New Malware Macstealer Steals Data from MacOS Devices Using Telegram Messenger
Cybercriminals have developed a new malicious software that can steal information from devices running Apple MacOS. The malware is called Macstealer and uses Telegram messenger as a platform for data exploration. The malicious B is mainly directed to devices with ARM processors of Apple M1 and M2, operating on MacOS Catalina and later versions.

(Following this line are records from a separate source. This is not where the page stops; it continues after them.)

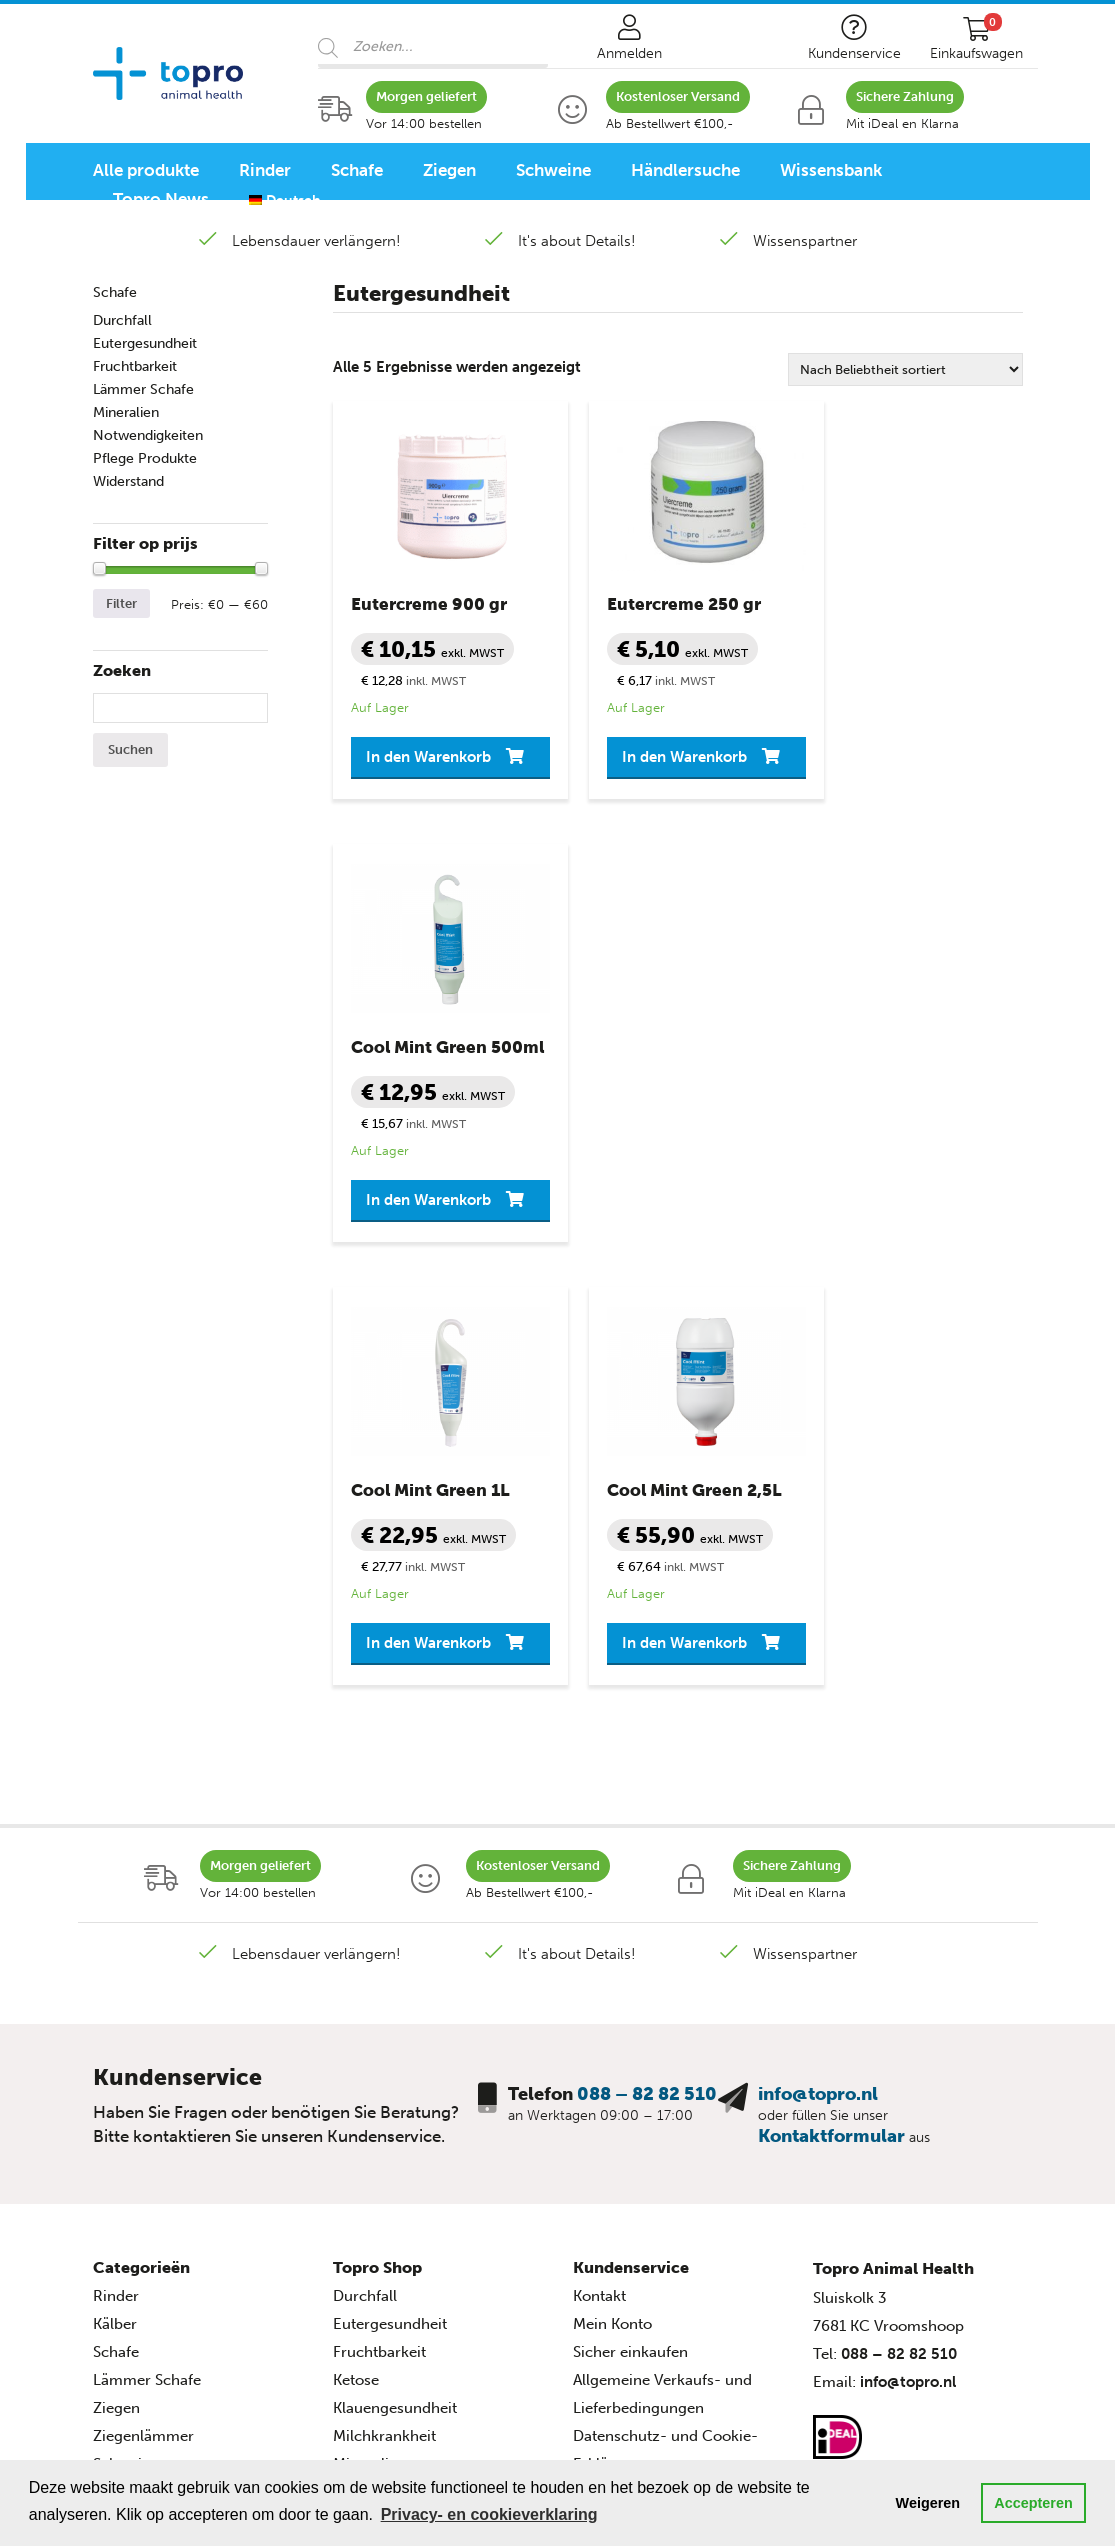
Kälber (115, 1912)
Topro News (161, 199)
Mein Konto (612, 1912)
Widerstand (128, 481)
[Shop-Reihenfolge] (905, 369)
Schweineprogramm (163, 2236)
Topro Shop (377, 1855)
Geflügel (122, 2108)
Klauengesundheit (395, 1996)
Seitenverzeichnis (633, 2136)
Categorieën (141, 1855)
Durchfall (122, 320)
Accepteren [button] (1033, 2503)
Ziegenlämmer (143, 2024)
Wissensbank (831, 170)
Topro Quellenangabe (648, 2108)
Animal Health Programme (196, 2151)
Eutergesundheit (145, 343)
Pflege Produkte (145, 458)
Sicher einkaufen (630, 1940)
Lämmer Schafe (143, 389)
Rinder (265, 170)
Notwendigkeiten (148, 435)
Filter (121, 603)
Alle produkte (146, 170)
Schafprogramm (149, 2208)
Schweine (553, 170)
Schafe (357, 170)
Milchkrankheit (384, 2024)
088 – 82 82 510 (647, 1682)
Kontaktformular (831, 1724)
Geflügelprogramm (159, 2264)
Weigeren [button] (928, 2503)
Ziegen (449, 170)
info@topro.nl (818, 1682)
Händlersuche (685, 170)
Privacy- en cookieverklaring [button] (489, 2514)
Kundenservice (631, 1855)
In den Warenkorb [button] (406, 764)
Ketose (356, 1968)
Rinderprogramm (153, 2180)
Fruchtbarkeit (135, 366)
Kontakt (599, 1884)
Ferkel (114, 2080)
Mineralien (126, 412)
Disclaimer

According to researchers at UptyCS in their report, Macstealer has the possibility of theft of documents, cookies from the browser and information about entering the system. Currently, the malware is still under development. At the CyberPress forum, where Macstealer information was published, the authors said that they plan to add new functions, such as data capture from the Safari browser and the notes application.
Macstealer can extract data from browsers Google Chrome, Mozilla Firefox, and Brave, including the data “href=”https://support.apple.com/ru-ru/ht204085″>ligaments of the icloud key” (“ICLOUD KEYCHAIN”), as well as passwords and information about credit cards. In addition, the harmfuls support the collection of Microsoft Office, images, archives, and scripts Python.
The exact method of delivery for the malware is unknown, but researchers are sure that the container for distribution is the file ” weed.dmg “. After its launch, a fake dialog box for entering a password opens. When a naive victim indicates a password there, the malware receives the necessary permits for stealing user data.